- [Provided passage]:
------------------------------------------------------------------------

I have been dealing with a lot lately. I just need somewhere to put it. Figured I’d set up an OT so others could do the same.
We bought a house and moved to a neighborhood with more kids and better schools. However, we are having trouble selling our condo. The two mortgages are really taxing us because...
My husband’s company was sold. Nearly everyone was laid off. He started his own business but doesn’t have enough clients to make a living yet....
So I am the breadwinner. I just started a new job. Still doing the practice area that involves the disease my dad died from about 15 months ago. My last firm was in shambles, though, and I had to go. Fortunately, the new firm is paying me more and I actually really like it (that’s the bright spot here).
But that means I am the breadwinner. My husband is stressed and really going into awful anxiety spirals. So not only am I the breadwinner, but I am also the primary child care provider for our son. My husband also is being extremely emotionally needy and lashing out / totally not understanding that there are only 24 hours in the day and I am already stretched so thin that I am normally only getting 5 hours of sleep a night.

------------------------------------------------------------------------

[Stored data]
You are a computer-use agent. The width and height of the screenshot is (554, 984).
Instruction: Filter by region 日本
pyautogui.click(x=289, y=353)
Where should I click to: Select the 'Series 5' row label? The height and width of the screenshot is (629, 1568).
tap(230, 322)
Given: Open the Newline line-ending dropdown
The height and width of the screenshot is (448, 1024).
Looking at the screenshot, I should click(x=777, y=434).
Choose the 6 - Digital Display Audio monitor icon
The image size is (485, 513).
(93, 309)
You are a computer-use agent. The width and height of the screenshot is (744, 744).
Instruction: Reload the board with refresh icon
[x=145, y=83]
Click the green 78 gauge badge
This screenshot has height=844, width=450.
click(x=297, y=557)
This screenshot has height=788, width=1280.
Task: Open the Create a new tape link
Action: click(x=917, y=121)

------------------------------------------------------------------------

- [Assignment]:
Using the post, explain in one to three sentences why the writer has become the breadwinner. The stored data is material apart from the post.

- [Answer box]:
Her husband's company was sold and nearly everyone was laid off. He started his own business, but it doesn't yet have enough clients for him to make a living.